The current process that women must undergo prior to breast reconstruction involves having a saline tissue expander implanted in the breast by a plastic surgeon. The patient then must return for weekly office visits so the plastic surgeon can insert a needle through the skin into the tissue expander's port and inject as much saline into the implant as the woman can tolerate. This is an important limitation of the current technology and one that we are working with ECIR to overcome says Dr. Desai.
“This new system eliminates the need for weekly saline injections and needle sticks by enabling the patient to use a hand-held remote control on a daily basis to gradually release compressed carbon-dioxide through a small internal valve to fill the tissue expander."
In addition to increasing patient comfort and convenience, studies indicate that the time needed for tissue expansion can also be significantly reduced. During a feasibility trial in Australia, the average expansion time associated with the remote-controlled tissue expander was within weeks, as compared to the several months required with traditional saline expanders.

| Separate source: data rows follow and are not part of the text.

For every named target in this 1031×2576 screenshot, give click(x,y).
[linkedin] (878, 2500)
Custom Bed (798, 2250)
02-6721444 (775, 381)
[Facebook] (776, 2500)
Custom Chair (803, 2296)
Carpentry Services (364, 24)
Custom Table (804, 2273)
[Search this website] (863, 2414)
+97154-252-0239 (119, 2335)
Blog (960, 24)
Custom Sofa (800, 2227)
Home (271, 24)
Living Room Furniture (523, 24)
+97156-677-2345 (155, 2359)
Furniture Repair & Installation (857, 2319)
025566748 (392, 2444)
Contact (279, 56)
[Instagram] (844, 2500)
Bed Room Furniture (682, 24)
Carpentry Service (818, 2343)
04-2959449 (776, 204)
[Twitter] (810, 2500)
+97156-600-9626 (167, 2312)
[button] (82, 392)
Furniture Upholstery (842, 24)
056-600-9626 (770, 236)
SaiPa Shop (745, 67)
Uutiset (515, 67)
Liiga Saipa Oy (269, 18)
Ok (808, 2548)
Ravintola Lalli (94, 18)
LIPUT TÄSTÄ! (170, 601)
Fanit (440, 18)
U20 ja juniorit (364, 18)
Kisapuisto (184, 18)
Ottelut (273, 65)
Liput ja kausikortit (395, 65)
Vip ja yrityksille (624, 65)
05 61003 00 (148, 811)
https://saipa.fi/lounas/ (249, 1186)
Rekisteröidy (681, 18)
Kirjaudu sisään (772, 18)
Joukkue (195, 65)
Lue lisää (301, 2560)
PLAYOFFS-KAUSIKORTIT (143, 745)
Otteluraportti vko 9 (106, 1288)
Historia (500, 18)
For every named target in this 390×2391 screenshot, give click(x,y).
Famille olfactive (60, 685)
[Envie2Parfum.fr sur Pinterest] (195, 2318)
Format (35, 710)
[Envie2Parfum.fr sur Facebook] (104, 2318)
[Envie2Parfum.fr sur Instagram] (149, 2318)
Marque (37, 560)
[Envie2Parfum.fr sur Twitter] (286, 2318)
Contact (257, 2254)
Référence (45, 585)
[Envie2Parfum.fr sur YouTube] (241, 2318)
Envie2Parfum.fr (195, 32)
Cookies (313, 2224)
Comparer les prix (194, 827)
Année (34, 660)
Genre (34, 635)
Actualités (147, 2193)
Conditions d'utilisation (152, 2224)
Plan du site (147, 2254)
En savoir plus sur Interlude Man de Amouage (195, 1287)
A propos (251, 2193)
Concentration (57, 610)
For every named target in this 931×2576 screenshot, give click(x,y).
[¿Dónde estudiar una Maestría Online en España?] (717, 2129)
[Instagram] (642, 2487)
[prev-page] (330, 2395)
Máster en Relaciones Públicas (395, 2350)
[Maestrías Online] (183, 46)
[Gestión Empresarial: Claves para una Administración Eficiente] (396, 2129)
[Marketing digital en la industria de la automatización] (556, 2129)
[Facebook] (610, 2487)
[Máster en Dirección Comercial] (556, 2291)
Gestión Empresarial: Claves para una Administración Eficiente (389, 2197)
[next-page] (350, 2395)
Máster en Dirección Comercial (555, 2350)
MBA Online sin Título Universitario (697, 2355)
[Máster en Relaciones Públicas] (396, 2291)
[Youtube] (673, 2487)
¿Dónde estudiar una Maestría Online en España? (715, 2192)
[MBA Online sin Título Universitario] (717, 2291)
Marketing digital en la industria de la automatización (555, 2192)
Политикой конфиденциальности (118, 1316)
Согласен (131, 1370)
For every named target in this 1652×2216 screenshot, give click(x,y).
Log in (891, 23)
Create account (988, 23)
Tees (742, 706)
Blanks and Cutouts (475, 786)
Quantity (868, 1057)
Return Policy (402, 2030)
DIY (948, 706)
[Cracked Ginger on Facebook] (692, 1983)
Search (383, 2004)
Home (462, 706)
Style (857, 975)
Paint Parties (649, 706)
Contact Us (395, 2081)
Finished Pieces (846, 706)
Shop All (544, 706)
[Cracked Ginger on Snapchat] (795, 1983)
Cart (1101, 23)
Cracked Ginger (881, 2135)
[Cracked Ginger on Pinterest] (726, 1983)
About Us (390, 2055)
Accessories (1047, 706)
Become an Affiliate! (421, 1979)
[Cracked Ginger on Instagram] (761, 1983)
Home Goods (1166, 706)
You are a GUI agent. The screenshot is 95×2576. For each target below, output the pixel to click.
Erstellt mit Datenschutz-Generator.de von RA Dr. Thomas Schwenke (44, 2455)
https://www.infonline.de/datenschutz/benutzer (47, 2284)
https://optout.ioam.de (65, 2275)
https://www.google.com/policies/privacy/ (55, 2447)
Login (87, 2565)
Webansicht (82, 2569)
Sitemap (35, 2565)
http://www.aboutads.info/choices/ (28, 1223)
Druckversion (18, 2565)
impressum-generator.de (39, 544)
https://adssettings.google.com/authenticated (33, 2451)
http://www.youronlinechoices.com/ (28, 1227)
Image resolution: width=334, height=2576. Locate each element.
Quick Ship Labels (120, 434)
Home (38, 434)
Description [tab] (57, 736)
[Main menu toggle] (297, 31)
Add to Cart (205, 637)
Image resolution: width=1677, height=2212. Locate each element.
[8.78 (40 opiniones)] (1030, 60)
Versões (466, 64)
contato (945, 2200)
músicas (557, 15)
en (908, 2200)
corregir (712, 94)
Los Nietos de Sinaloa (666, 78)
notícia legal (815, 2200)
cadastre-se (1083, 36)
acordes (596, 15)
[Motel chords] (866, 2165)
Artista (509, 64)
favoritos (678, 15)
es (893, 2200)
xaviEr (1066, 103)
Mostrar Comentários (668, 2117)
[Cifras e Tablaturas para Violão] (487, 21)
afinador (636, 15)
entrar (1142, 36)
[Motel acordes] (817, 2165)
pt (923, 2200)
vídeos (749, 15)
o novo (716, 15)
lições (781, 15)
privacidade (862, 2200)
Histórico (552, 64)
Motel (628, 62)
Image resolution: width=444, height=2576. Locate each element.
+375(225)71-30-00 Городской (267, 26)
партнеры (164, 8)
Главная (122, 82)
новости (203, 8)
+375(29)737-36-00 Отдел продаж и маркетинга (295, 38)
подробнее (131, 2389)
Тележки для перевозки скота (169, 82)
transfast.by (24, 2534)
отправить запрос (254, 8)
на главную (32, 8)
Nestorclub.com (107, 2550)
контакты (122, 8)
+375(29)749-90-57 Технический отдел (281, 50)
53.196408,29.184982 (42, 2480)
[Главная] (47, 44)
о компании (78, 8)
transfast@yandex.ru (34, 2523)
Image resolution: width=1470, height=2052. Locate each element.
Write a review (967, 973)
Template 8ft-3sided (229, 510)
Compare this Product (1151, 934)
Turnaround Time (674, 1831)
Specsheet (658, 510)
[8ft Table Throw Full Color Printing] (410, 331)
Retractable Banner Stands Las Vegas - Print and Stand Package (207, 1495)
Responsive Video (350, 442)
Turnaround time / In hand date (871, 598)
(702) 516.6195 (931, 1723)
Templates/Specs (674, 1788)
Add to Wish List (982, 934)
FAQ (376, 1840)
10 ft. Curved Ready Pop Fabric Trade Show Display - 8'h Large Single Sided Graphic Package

“This device is such a promising new approach to tissue expansion,” says Dr. Desai. “I think that the remote-controlled tissue expander will change the way plastic surgeons perform breast reconstruction.
The randomized, controlled clinical trial is designed to directly compare the outcomes of tissue expansion using the traditional saline expansion method to the investigational remote-controlled, needle-free tissue expander. New York-Presbyterian Hospital/Columbia University Medical Center was the first site to begin U.S. clinical trials. Baptist Medical Center South is currently one of only 10 sites across the country participating in the investigational trial and ECIR has been instrumental inboth obtaining and conducting the trial.
Patients who may be eligible for the trial include non-obese women from 18 to 65 years of age who do not smoke, have not had previous tissue expansion or radiation therapy, and who are opting for breast reconstruction with tissue expansion after mastectomy.